EXERCISE OBJECTIVE:
Please copy the lines below, exactly as they are, from the one with "Click the Cloud storage options heading" through the one with "The height and width of the screenshot is (212, 283).", and leave out the pictures.

(Pixel coordinate grounding data)
........

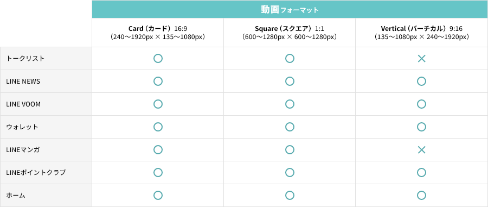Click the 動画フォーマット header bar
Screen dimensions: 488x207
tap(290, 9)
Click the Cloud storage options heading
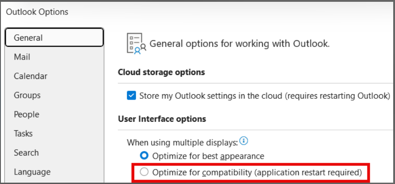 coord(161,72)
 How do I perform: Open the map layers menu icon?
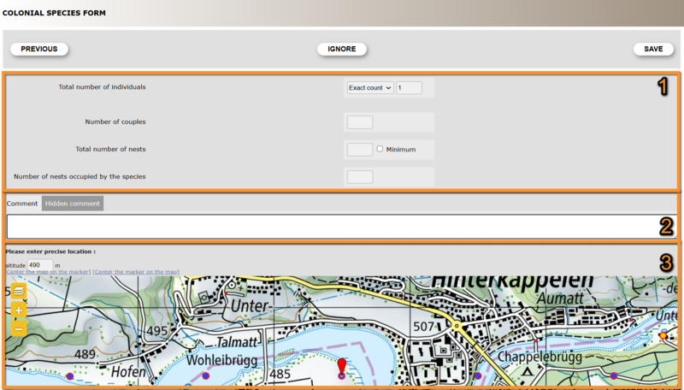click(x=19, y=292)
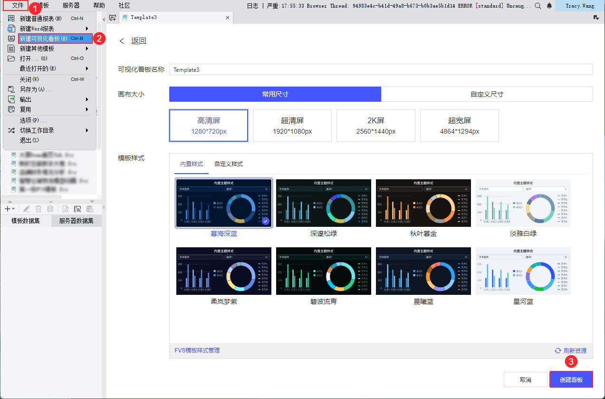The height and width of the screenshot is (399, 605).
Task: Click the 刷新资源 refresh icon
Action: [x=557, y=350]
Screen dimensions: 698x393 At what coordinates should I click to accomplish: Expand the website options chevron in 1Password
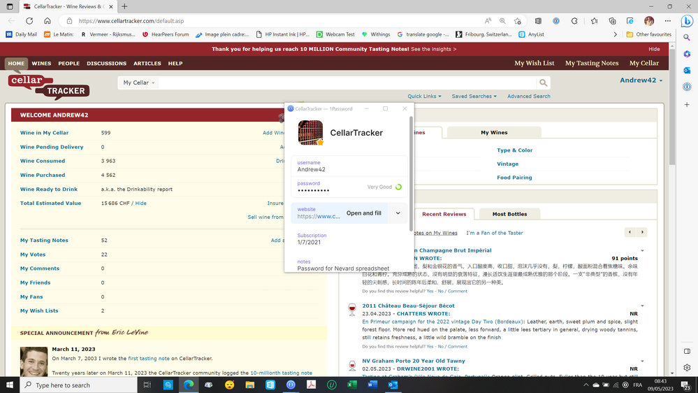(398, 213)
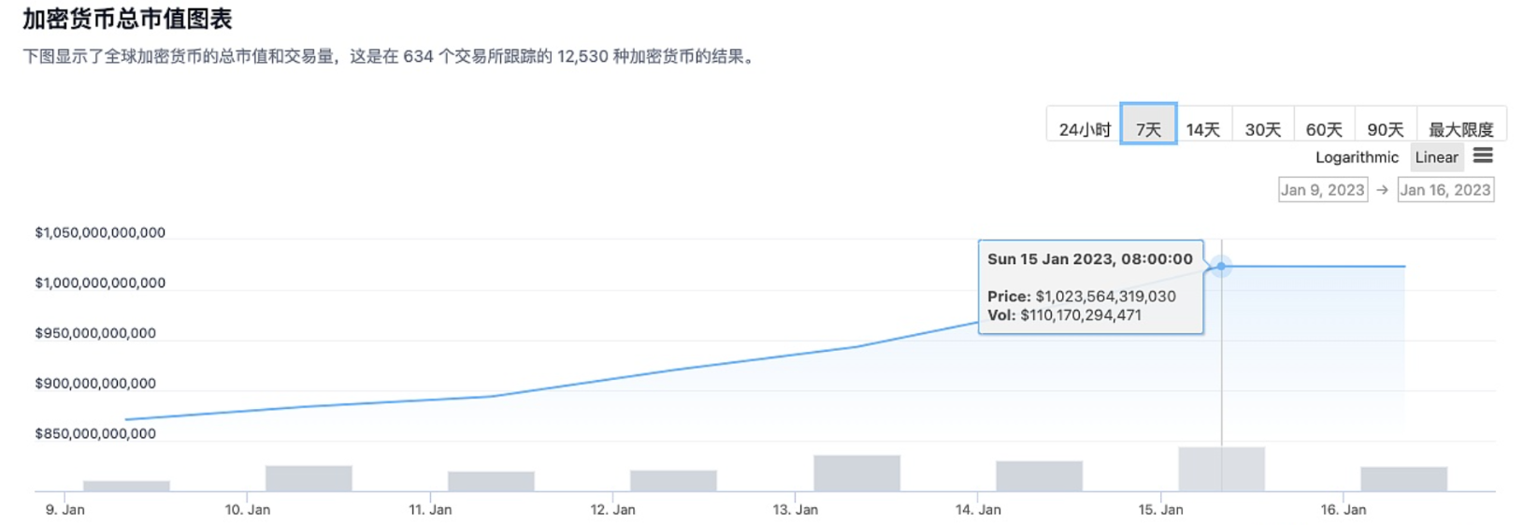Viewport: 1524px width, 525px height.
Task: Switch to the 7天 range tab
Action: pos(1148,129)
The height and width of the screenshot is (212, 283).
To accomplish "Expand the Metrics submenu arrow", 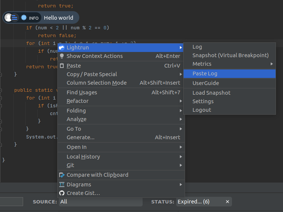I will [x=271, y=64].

........

ANSWER:
Click the Cloud storage options heading
 coord(161,72)
 How do I perform: Open the map layers menu icon?
click(x=19, y=292)
The height and width of the screenshot is (399, 605).
Task: Click the 刷新资源 refresh icon
Action: [x=557, y=350]
Screen dimensions: 698x393 At what coordinates should I click to accomplish: Expand the website options chevron in 1Password
(398, 213)
Viewport: 1524px width, 525px height.
Task: Switch to the 7天 range tab
Action: pos(1148,129)
The height and width of the screenshot is (212, 283).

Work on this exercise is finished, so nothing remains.